No picture belongs in the answer, which must hold exactly the lines from the one with "Rotate the image clockwise" through the final line below.

(Stored records)
━━━━━━━━
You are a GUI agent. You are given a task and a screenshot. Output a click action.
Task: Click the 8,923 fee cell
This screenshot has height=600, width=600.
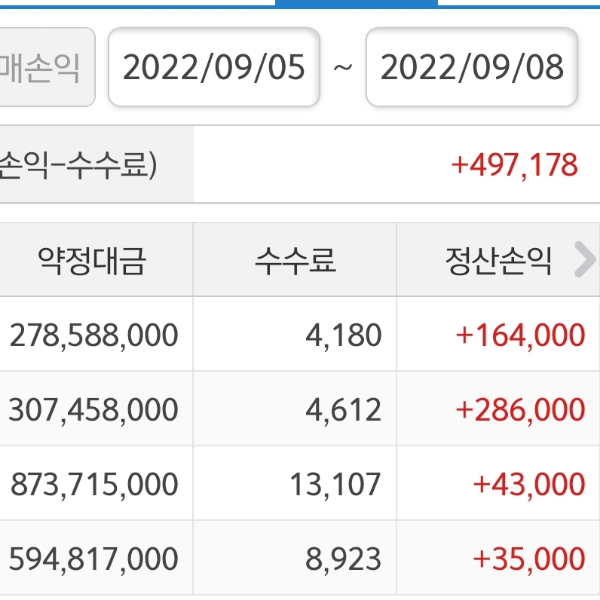pos(343,558)
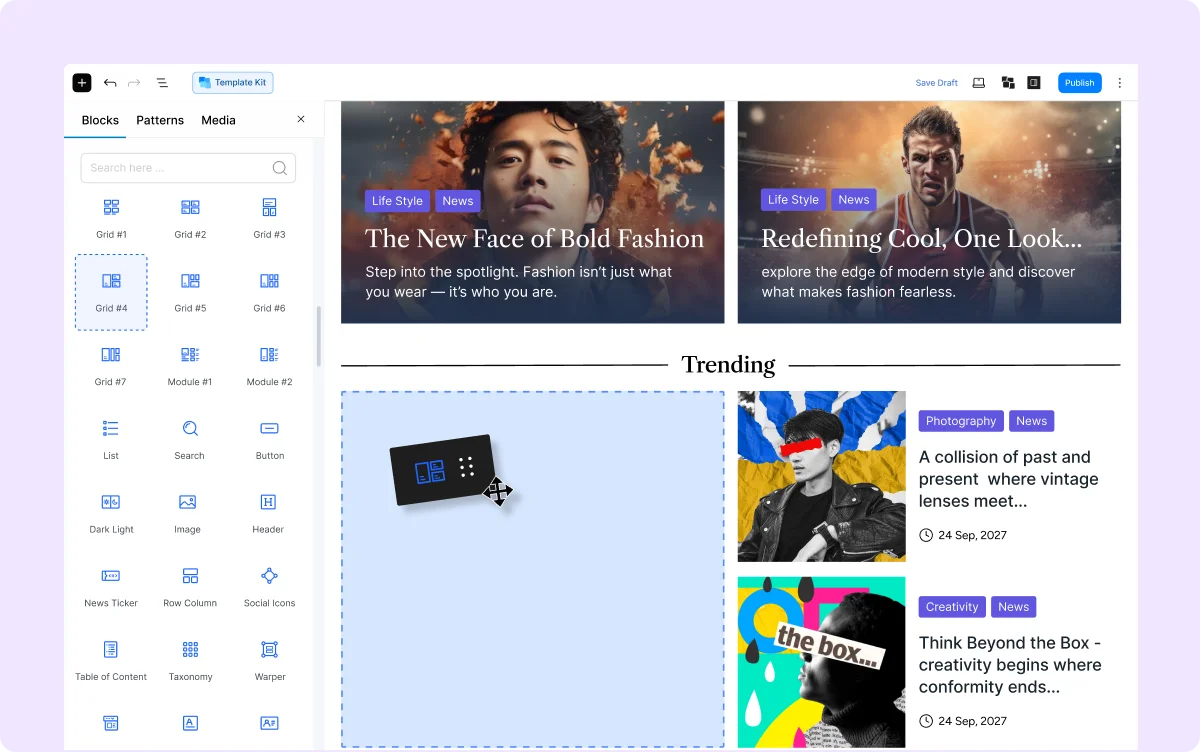Click the Publish button
Screen dimensions: 1200x752
1079,83

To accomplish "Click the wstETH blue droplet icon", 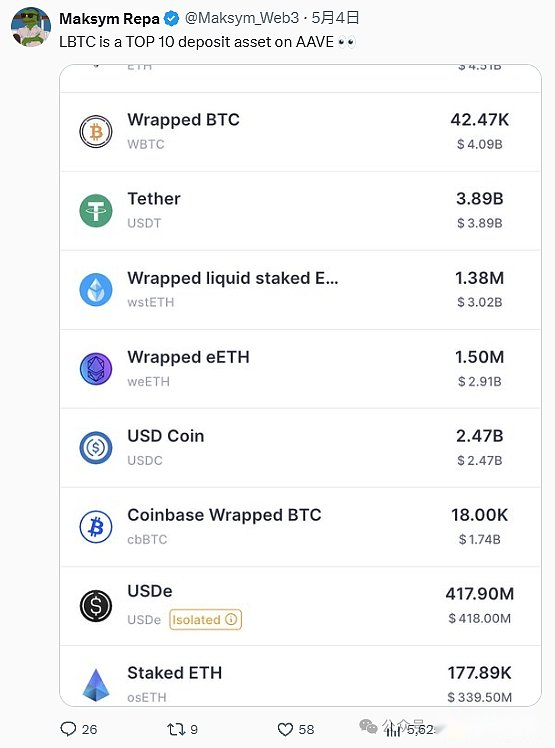I will tap(95, 290).
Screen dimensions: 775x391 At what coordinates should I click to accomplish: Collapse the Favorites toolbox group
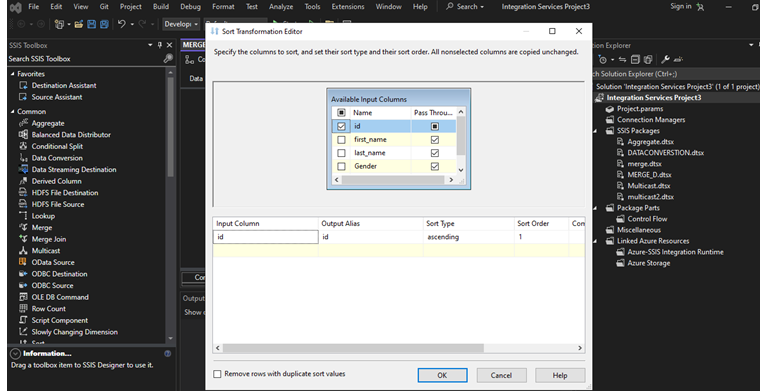pyautogui.click(x=12, y=74)
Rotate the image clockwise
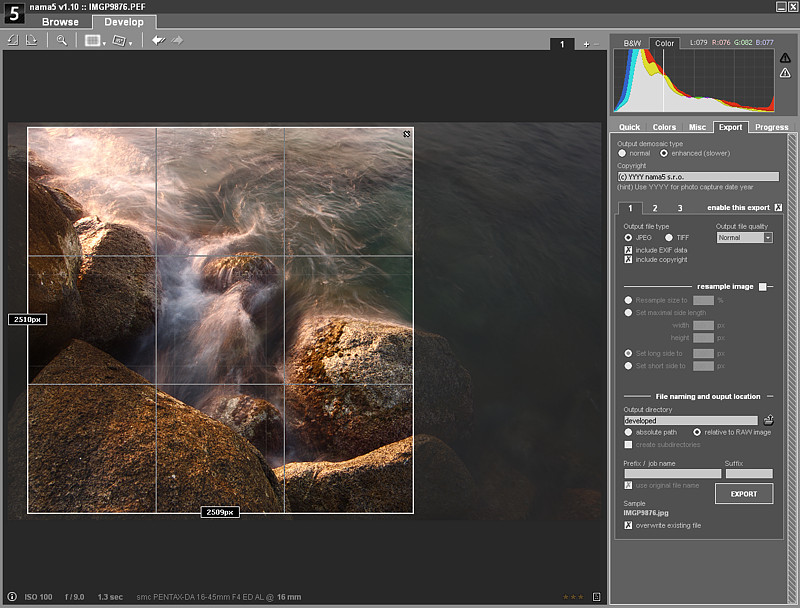Screen dimensions: 800x608 [x=32, y=40]
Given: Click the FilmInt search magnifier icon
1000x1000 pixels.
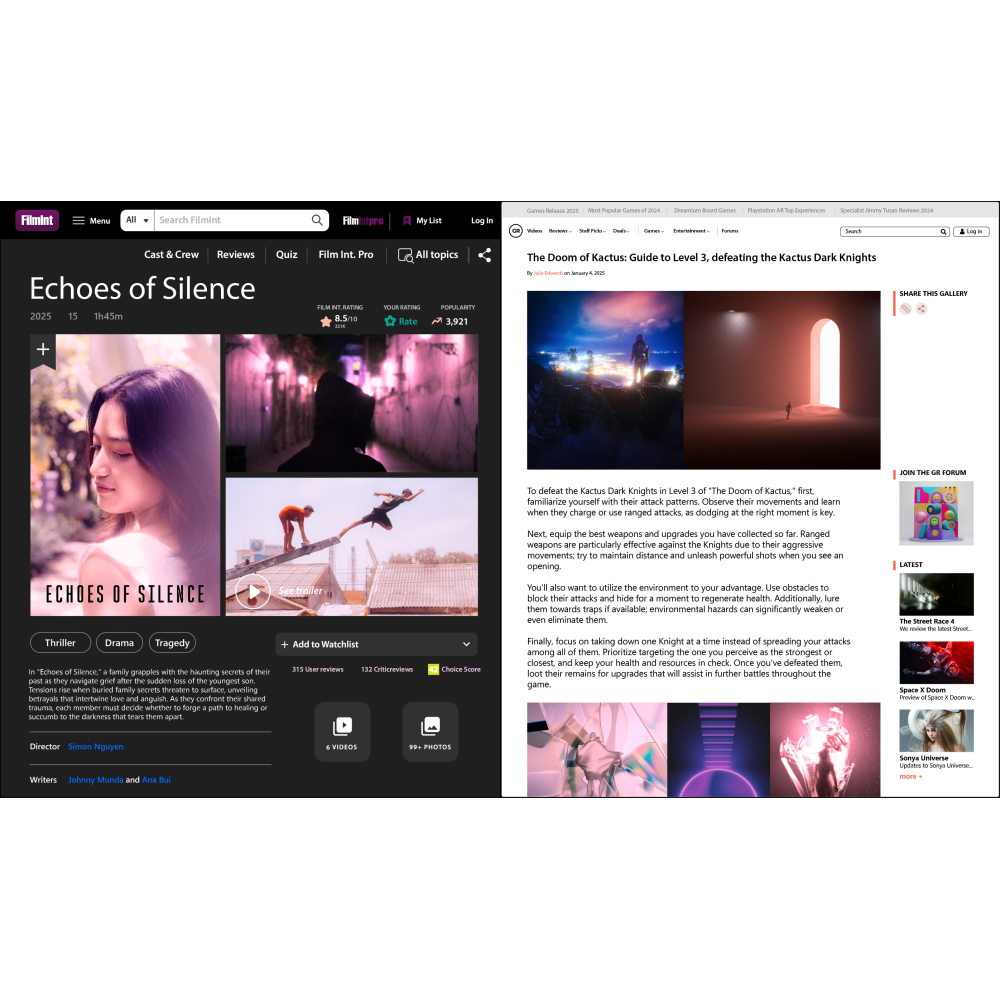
━━━━━━━━
— WRITTEN RESPONSE —
Rotate the image clockwise
Screen dimensions: 800x608 [x=32, y=40]
Given: Click the FilmInt search magnifier icon
1000x1000 pixels.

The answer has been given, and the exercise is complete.